AIM:
Copy all of the material below line for line, changing nothing.

EXERCISE MATERIAL:
— Start —
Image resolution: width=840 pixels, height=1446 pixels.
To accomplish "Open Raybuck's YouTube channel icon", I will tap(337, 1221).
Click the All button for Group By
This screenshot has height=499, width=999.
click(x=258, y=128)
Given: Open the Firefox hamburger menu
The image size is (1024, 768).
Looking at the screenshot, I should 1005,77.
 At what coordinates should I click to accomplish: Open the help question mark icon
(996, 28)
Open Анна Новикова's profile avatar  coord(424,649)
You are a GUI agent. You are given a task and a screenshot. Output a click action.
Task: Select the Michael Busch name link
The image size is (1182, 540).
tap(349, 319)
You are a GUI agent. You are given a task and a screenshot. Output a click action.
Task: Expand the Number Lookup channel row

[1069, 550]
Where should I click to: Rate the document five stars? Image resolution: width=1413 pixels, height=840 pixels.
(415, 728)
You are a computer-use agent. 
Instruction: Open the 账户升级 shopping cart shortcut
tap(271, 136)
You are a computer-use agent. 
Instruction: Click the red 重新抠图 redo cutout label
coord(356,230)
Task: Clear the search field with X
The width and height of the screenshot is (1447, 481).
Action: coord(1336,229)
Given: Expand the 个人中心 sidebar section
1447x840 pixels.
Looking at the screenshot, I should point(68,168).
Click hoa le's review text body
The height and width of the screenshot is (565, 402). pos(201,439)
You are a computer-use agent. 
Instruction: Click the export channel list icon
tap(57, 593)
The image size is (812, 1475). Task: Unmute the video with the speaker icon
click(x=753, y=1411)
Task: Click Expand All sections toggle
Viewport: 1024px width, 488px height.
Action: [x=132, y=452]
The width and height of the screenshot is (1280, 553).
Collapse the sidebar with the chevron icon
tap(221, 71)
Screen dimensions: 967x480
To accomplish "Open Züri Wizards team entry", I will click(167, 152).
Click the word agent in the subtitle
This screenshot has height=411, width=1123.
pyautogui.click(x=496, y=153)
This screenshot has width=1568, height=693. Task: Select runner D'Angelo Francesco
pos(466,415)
— End —
RESPONSE BELOW:
Image resolution: width=840 pixels, height=1446 pixels.
To accomplish "Open Raybuck's YouTube channel icon", I will tap(337, 1221).
Click the All button for Group By
This screenshot has height=499, width=999.
click(x=258, y=128)
Given: Open the Firefox hamburger menu
The image size is (1024, 768).
Looking at the screenshot, I should 1005,77.
 At what coordinates should I click to accomplish: Open the help question mark icon
(996, 28)
Open Анна Новикова's profile avatar  coord(424,649)
You are a GUI agent. You are given a task and a screenshot. Output a click action.
Task: Select the Michael Busch name link
The image size is (1182, 540).
tap(349, 319)
You are a GUI agent. You are given a task and a screenshot. Output a click action.
Task: Expand the Number Lookup channel row

[1069, 550]
Where should I click to: Rate the document five stars? Image resolution: width=1413 pixels, height=840 pixels.
(415, 728)
You are a computer-use agent. 
Instruction: Open the 账户升级 shopping cart shortcut
tap(271, 136)
You are a computer-use agent. 
Instruction: Click the red 重新抠图 redo cutout label
coord(356,230)
Task: Clear the search field with X
The width and height of the screenshot is (1447, 481).
Action: coord(1336,229)
Given: Expand the 个人中心 sidebar section
1447x840 pixels.
Looking at the screenshot, I should point(68,168).
Click hoa le's review text body
The height and width of the screenshot is (565, 402). pos(201,439)
You are a computer-use agent. 
Instruction: Click the export channel list icon
tap(57, 593)
The image size is (812, 1475). Task: Unmute the video with the speaker icon
click(x=753, y=1411)
Task: Click Expand All sections toggle
Viewport: 1024px width, 488px height.
Action: [x=132, y=452]
The width and height of the screenshot is (1280, 553).
Collapse the sidebar with the chevron icon
tap(221, 71)
Screen dimensions: 967x480
To accomplish "Open Züri Wizards team entry", I will click(167, 152).
Click the word agent in the subtitle
This screenshot has height=411, width=1123.
pyautogui.click(x=496, y=153)
This screenshot has width=1568, height=693. Task: Select runner D'Angelo Francesco
pos(466,415)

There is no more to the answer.